Indeed, it is problematic that the analysis is by necessity conducted entirely ex vivo. Clearly one benefit for the β-detection catheter is the possibility for minimally invasive measurement, providing a more accurate virtual biopsy on the miniature scale. It will be essential to demonstrate the equivalence of in vivo measurements, replete with cardiac motion to confirm the accuracy of catheter-based measurements in the real clinical situation. This will further allow characterization of β-detector sensitivity for activity in tissue sections against blood pool.

Nonetheless, the potential applications for such a device are broad, as many etiologies of cardiovascular disease exhibit regional heterogeneity. As intimated by Stendahl and colleagues, one potential application is localized inflammatory cell infiltration after acute myocardial infarction, where the severity and persistence of adverse inflammation can contribute to worse prognosis and remodeling.5,11 Clear delineation of regions with excessive inflammatory response may help to identify patients and regions that would most benefit from targeted therapy. Definitive characterization of the cellular substrate, as noted earlier, could also guide patients toward the most effective treatment based on the individual inflammatory pattern.

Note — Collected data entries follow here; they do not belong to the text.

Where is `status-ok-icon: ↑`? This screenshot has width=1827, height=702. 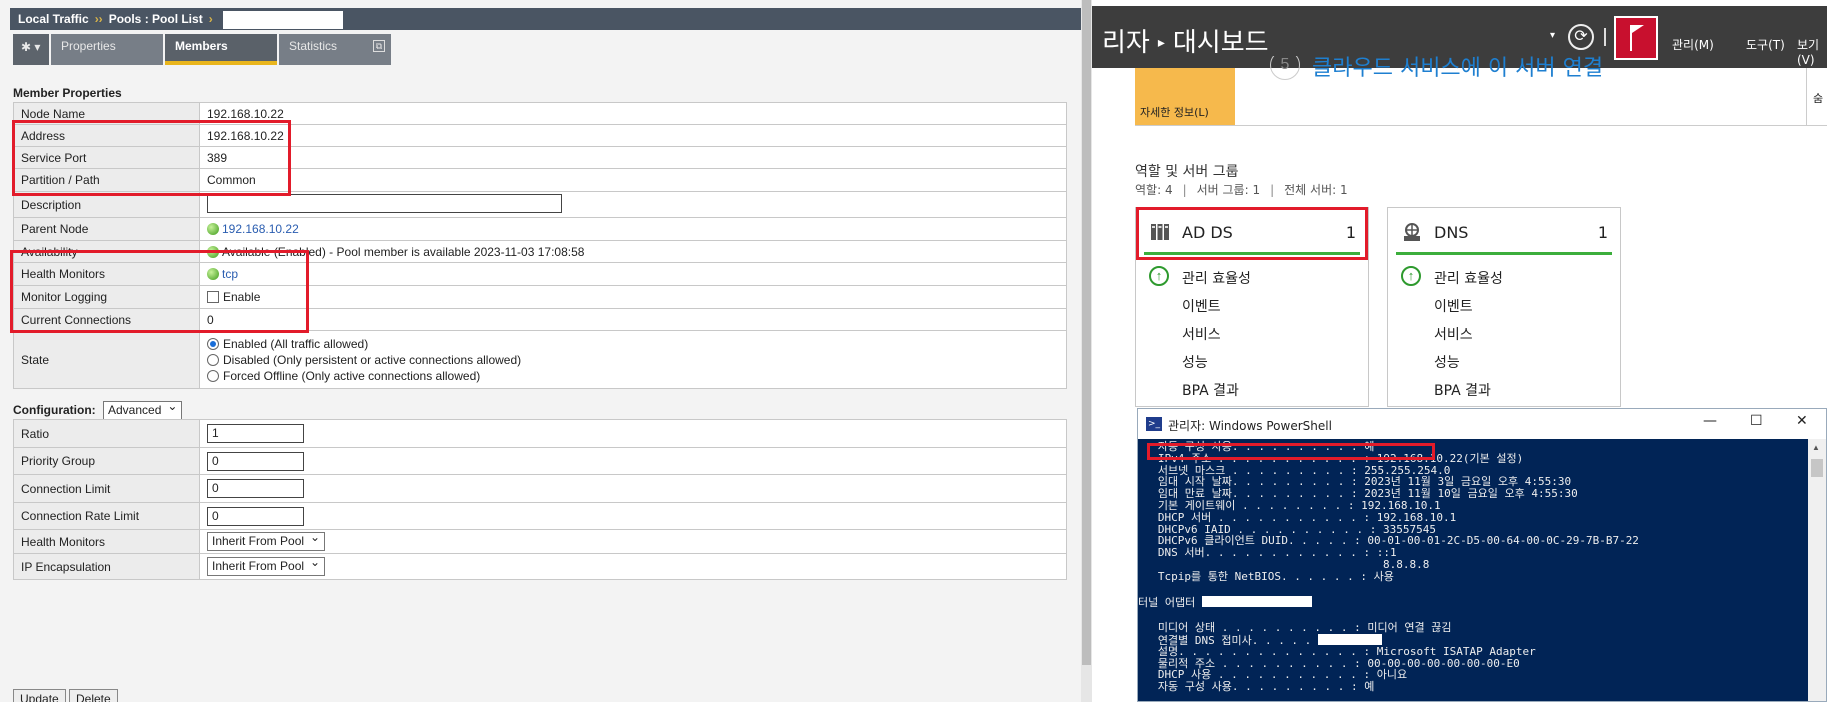 status-ok-icon: ↑ is located at coordinates (1411, 276).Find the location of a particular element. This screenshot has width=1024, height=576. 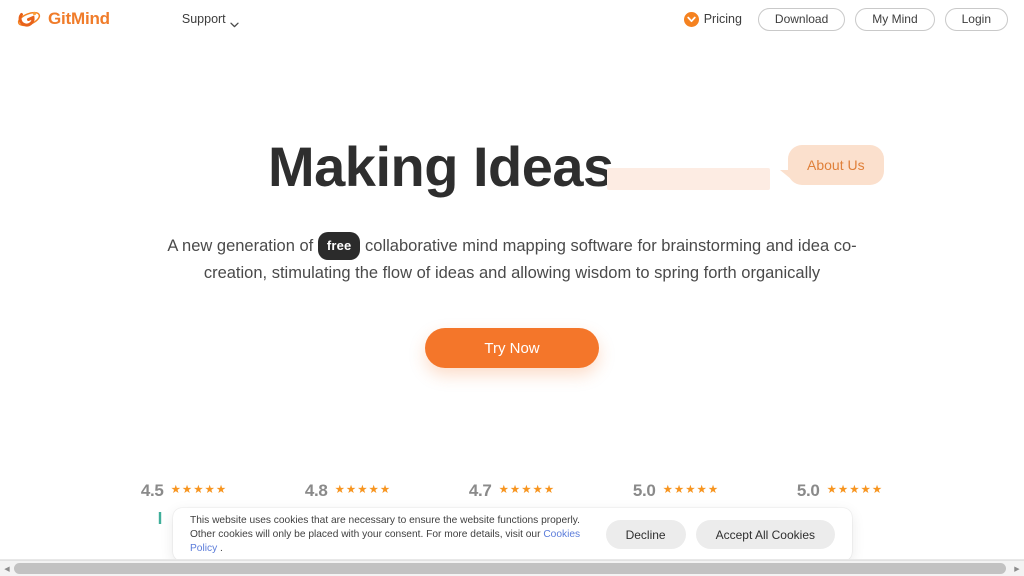

headline-row: Making Ideas About Us is located at coordinates (512, 167).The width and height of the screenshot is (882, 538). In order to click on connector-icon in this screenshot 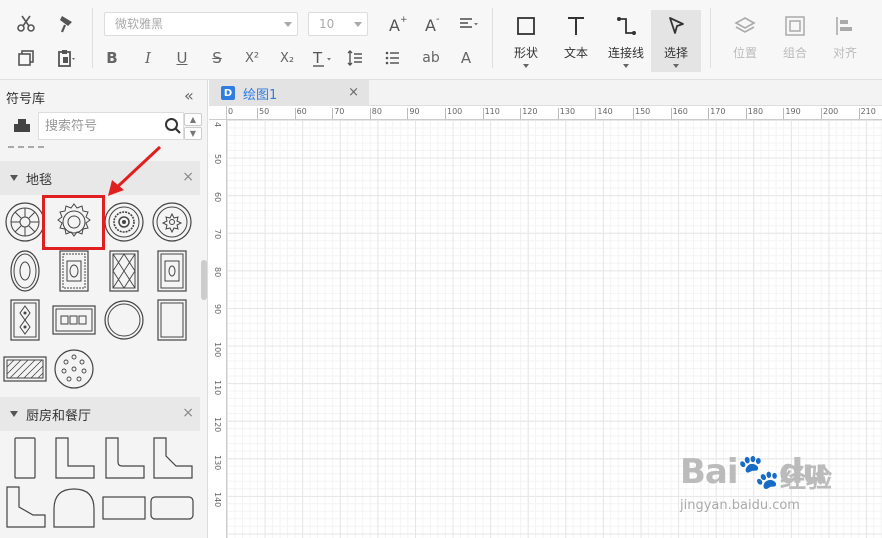, I will do `click(626, 26)`.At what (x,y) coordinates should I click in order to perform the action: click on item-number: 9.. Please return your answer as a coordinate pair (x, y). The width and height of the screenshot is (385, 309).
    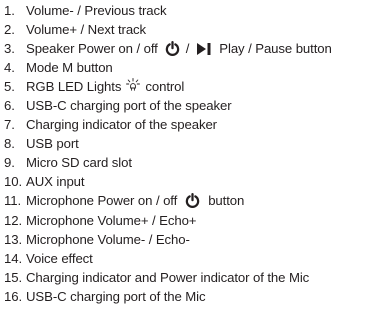
    Looking at the image, I should click on (10, 163).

Ultimately, the greatest strength of the non-invasive or minimally invasive approach is the capability to combine regional diagnostics with regional therapy. Regional inflammation could be directly treated by anti-inflammatory agents, gene therapy to promote endogenous repair, or immunomodulatory therapy to target adverse remodeling processes.13,14 Such approaches could overcome the hazards of systemic immunomodulation. Alternatively, prior studies have reported alignment of nuclear cardiac images to catheter-based measures of electrophysiology, where the site of inducibility of ventricular arrhythmia corresponded to lower retention of norepinephrine analogues.15,16 Integration of the β-detection capability with electrode measurements could provide further insights into this pathogenesis and provide a clearer map for ablation. The clinical relevance of the β-detection catheter is intimately linked to its potential theragnostic applications, which require dedicated investigation.

Miniaturization to explore pathogenesis remains the realm of science fiction, the capability to visualize distinct regional differences in tissue substrate within the injured myocardium on a miniatured scale is an initial step toward tissue-level quantification and substrate delineation. The potential combination of such tissue-level imaging techniques with targeted delivery of cell-, gene-, or drug-based therapy bears clear potential for future modification of image-guided therapy. This catheter-based fantastic voyage provides a template for accurate study of regional tracer distribution, but many steps remain to bring such methodology to clinical practice.